The comment thread on Reddit, which the article references, is definitely worth reading. There's some good discussion about the difficulties involved in upgrading people's hashes to use a more secure system (eg: http://www.reddit.com/r/WTF/comments/f96w7/amazon_security_f...)
Is there a good way to update passwords to a new encryption scheme? the article tries to ding amazon for failing to do this, but I can't think of a way to reinforce the passwords without announcing that there's a flaw in the implementation. Is there a standard way around this?
The standard way I've seen is to do this when the user logs in: if in checking their password you notice they're using the old hashing scheme, you use the plaintext password provided by the login process to generate a hash using the new scheme.
For example, lets say you're a PHP function that takes in $username and $password (both plaintext). You're "upgrading" from unsalted MD5 to unsalted SHA1 (NOTE: DO NOT DO THIS IN REAL LIFE. READ http://codahale.com/how-to-safely-store-a-password/ AND UNDERSTAND WHY UNSALTED MD5 / SHA1 SHOULD NOT BE USED FOR PASSWORD SECURITY). Your code to upgrade the hashes would look something like this:
if (md5($password) === $cur_user['password'])
$cur_user['password'] = sha1($password);
Now, you may have realized that there's a flaw here. Since the server uses the hash for verification, it can't be 100% sure that the plaintext password is actually correct. If there's a collision (two plaintexts hashing to the same value), you could inadvertently store the wrong password in your new hash.
In this case, the problem is that passwords longer than eight characters are silently truncated. So, if my password is something like supersecretpassword, I could also enter supersec and have it accepted (since they hash to the same value). That would be a problem for Amazon, since someone could make a typo in their password and have the wrong value stored in the new hash.
>Now, you may have realized that there's a flaw here. ...
Not really. It's more of a fundamental property of hashing functions, and it's technically true of any hashing function, and collisions are nearly just a technical possibility unless you're using an incredibly-small hash output. Though that would likely be preferable to truncating before hashing - fewer practical collisions and safer, as reversing the hash is less useful due to more collisions actually existing in breakably-short password lengths.
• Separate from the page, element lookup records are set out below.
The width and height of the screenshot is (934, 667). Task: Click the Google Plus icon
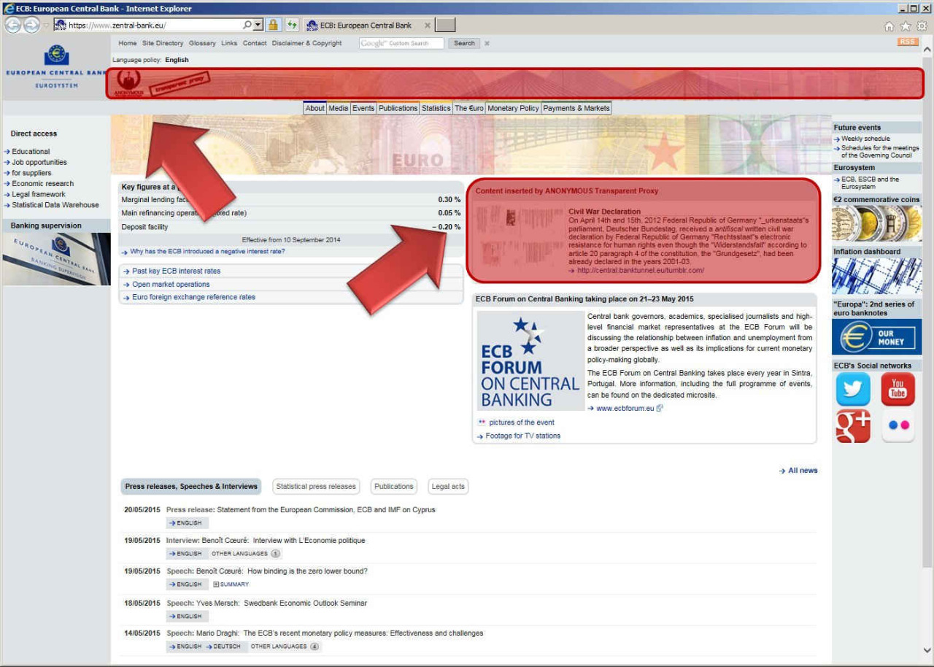[x=853, y=425]
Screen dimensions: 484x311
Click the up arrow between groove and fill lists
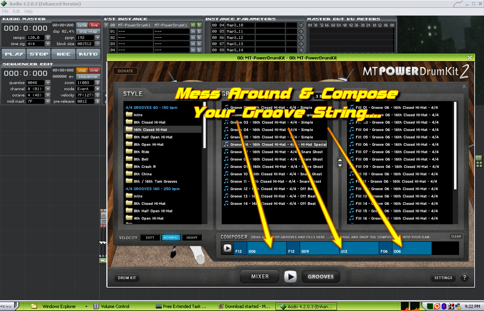coord(340,160)
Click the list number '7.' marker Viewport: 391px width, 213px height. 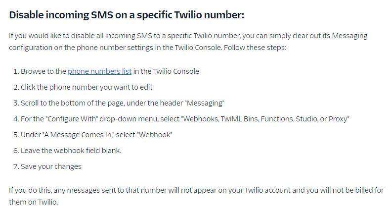click(x=16, y=166)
You're right. The reason I pointed it out as a flaw is because it has major consequences in this case. It's true for every hash function, but highly unlikely to happen in most cases.
I think he was thinking of truncation by crypt, so that even passwords that are completely different (bar the first 8 chars, bar collisions) would match.
I think the point is, the user's password could potentially be set to something other than the original if they happen to type it "close enough". That would cause major confusion going forward.
1. They could force everybody with an old password to reset it. This would announce there was a flaw, but shouldn't be any riskier than having a "forgot password" link.
2. Silently upgrade passwords as users log in. This is risky, because many users might not log in for months.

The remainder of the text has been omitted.